FOXM1 promotes the progression of prostate cancer by regulating PSA gene transcription

// Youhong Liu 1, 2, * , Yijun Liu 1, 2, * , Bowen Yuan 1, 2 , Linglong Yin 1, 2 , Yuchong Peng 1, 2 , Xiaohui Yu 1, 2 , Weibing Zhou 3 , Zhicheng Gong 4 , Jianye Liu 5, 6 , Leye He 5, 6 , Xiong Li 1, 2, 6 1 Center for Molecular Medicine, Xiangya Hospital, Central South University, China 2 Hunan Key Laboratory of Molecular Radiation Oncology, Xiangya Hospital, Central South University, China 3 Department of Oncology, Xiangya Hospital, Central South University, China 4 Department of Pharmacy, Xiangya Hospital, Central South University, China 5 Department of Urology, The Third Xiangya Hospital, Central South University, China 6 Research Institute of Prostate Diseases, Central South University, China * These authors equally contributed to this paper Correspondence to: Xiong Li, email: lixiongxiangya@csu.edu.cn Keywords: PSA, FOXM1, gene transcription, androgen receptor, prostate cancer Received: November 11, 2016      Accepted: January 09, 2017      Published: February 09, 2017 ABSTRACT Androgen/AR is the primary contributor to prostate cancer (PCa) progression by regulating Prostate Specific Antigen (PSA) gene transcription. The disease inevitably evolves to androgen-independent (AI) status. Other mechanisms by which PSA is regulated and develops to AI have not yet been fully determined.
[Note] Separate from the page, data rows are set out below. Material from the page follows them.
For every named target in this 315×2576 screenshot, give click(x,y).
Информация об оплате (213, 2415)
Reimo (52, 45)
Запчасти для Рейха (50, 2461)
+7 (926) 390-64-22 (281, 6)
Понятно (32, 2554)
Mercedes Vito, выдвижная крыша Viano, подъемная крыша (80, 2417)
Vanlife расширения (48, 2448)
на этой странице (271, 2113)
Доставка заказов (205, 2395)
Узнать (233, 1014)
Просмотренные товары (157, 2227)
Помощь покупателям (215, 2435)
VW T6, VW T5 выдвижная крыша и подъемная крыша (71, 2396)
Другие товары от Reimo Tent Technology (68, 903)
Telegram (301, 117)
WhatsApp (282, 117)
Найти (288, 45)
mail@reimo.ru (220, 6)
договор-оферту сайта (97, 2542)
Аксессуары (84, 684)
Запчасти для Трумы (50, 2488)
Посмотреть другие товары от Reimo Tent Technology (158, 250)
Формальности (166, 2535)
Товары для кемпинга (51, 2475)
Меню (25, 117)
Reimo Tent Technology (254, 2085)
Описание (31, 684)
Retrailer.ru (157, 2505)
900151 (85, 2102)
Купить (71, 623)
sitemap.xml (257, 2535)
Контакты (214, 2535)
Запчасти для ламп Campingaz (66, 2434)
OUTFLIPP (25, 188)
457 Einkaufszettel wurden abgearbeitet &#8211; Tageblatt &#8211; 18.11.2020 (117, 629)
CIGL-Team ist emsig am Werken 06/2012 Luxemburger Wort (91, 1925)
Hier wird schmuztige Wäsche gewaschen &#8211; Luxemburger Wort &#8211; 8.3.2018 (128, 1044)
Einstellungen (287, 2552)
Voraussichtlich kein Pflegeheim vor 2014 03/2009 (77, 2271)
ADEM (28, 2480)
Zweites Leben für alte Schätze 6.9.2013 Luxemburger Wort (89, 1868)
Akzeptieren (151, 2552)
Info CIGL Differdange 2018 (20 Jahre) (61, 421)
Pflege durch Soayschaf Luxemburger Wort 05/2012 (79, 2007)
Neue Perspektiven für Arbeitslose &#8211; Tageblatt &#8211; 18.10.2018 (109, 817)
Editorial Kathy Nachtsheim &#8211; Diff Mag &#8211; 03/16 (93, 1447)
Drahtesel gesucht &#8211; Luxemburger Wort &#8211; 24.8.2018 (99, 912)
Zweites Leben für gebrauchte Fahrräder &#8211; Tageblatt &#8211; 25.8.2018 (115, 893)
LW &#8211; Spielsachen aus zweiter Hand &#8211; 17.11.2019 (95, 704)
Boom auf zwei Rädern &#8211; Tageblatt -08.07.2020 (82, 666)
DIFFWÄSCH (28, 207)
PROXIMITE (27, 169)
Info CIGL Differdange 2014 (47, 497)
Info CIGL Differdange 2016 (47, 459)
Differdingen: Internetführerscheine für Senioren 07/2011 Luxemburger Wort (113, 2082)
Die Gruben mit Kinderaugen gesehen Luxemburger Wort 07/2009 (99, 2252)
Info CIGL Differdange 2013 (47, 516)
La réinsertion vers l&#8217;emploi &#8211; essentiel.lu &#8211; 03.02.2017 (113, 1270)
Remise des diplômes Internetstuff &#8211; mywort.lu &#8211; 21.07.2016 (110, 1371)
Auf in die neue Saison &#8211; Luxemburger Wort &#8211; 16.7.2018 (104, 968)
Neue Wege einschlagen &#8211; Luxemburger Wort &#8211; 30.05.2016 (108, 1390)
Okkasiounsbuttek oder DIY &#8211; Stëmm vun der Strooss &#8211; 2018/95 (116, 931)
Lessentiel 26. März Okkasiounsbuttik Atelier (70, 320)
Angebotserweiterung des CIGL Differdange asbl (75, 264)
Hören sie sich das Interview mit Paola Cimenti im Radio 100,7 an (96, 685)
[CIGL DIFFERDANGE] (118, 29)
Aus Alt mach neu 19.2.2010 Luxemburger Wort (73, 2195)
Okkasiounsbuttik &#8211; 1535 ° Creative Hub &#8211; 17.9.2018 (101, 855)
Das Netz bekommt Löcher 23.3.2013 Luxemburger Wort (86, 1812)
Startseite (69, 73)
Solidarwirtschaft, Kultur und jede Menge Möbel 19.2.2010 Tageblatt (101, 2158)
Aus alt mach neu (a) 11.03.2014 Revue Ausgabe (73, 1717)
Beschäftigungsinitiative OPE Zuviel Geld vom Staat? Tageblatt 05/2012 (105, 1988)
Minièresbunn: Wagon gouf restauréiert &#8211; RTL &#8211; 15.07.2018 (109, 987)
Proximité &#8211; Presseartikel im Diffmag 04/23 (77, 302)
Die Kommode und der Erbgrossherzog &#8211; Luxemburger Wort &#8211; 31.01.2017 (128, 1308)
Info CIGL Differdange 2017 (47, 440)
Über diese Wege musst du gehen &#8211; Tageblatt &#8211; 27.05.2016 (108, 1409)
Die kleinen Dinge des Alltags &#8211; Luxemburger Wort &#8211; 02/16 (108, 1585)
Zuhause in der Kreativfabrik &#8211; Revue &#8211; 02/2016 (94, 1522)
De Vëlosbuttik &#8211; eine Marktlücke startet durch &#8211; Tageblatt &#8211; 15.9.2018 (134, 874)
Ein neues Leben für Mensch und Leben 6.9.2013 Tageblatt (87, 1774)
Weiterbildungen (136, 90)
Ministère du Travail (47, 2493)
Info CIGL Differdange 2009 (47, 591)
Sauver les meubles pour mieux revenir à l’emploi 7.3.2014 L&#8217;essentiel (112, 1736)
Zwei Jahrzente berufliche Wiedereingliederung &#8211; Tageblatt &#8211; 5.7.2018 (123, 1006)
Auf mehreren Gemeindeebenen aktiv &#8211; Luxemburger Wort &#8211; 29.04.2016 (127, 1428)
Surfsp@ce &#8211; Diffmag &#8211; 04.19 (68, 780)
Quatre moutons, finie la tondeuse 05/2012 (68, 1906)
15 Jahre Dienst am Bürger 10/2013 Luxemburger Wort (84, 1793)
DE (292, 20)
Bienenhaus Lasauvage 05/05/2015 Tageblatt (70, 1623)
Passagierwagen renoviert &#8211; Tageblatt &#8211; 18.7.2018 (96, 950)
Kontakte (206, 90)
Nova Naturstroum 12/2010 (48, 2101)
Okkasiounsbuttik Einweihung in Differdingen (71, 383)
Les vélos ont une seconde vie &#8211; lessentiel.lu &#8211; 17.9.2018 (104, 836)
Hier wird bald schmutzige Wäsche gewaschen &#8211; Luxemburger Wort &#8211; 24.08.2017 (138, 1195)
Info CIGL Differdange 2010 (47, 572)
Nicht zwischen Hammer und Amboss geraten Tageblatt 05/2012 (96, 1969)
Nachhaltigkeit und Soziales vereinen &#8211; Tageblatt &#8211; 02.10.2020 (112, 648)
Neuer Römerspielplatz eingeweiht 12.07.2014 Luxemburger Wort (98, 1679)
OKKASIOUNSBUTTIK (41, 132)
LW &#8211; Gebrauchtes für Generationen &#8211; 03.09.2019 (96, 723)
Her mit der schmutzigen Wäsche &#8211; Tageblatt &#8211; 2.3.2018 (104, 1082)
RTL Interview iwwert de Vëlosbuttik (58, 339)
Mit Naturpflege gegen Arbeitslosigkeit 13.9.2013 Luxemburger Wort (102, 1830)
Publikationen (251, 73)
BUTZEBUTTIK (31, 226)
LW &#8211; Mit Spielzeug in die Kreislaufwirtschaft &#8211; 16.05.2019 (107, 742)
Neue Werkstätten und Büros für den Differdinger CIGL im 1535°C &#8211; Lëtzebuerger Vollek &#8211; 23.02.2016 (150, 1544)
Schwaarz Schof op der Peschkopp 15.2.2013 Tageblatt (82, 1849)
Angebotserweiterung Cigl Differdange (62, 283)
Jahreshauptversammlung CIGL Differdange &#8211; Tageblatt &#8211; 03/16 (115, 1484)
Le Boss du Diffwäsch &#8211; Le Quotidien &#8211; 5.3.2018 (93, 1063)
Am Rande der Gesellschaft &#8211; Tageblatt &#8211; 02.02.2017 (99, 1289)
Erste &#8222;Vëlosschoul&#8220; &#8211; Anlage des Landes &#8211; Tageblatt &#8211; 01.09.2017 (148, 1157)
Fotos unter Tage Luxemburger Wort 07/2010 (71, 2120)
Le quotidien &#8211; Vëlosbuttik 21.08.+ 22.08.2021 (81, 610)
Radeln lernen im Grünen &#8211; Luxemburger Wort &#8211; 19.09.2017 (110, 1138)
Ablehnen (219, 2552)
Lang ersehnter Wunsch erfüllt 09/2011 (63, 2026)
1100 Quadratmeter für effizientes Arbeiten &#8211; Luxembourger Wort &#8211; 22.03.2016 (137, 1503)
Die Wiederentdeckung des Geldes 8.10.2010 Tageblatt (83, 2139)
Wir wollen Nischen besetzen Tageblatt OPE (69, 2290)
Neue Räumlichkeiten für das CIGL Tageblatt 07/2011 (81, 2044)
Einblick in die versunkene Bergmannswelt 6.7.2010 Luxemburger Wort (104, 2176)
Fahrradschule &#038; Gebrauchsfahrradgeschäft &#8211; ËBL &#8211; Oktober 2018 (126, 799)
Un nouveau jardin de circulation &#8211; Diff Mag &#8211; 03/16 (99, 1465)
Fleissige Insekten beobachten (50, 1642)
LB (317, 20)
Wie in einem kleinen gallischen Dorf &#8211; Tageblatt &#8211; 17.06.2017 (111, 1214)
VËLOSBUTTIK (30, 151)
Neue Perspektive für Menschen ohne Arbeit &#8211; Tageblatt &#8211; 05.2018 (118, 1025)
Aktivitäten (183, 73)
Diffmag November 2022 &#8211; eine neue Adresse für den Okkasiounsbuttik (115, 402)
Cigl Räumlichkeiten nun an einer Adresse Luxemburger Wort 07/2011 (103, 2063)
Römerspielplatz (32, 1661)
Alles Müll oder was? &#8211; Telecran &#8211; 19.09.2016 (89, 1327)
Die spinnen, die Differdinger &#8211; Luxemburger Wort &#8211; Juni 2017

FOXM1 is a cell proliferation-specific transcription factor highly expressed in PCa cells compared to non-malignant prostate epithelial cells, suggesting that the aberrant overexpression of FOXM1 contributes to PCa development. In addition to regulating AR gene transcription and cell cycle-regulatory genes, FOXM1 selectively regulates the gene transcription of KLK2 and PSA, typical androgen responsive genes. Screening the potential FOXM1-binding sites by ChIP-PCR, we found that FOXM1 directly binds to the FHK binding motifs in the PSA promoter/enhancer regions. AI C4-2 cells have more FOXM1 binding sites than androgen dependent LNCaP cells. The depletion of FOXM1 by small molecular inhibitors significantly improves the suppression of PSA gene transcription by the anti-AR agent Cadosax. This is the first report showing that FOXM1 promotes PCa progression by regulating PSA gene transcription, particularly in AI PCa cells. The combination of anti-AR agents and FOXM1 inhibitors has the potential to greatly improve therapy for late-stage PCa patients by suppressing PSA levels.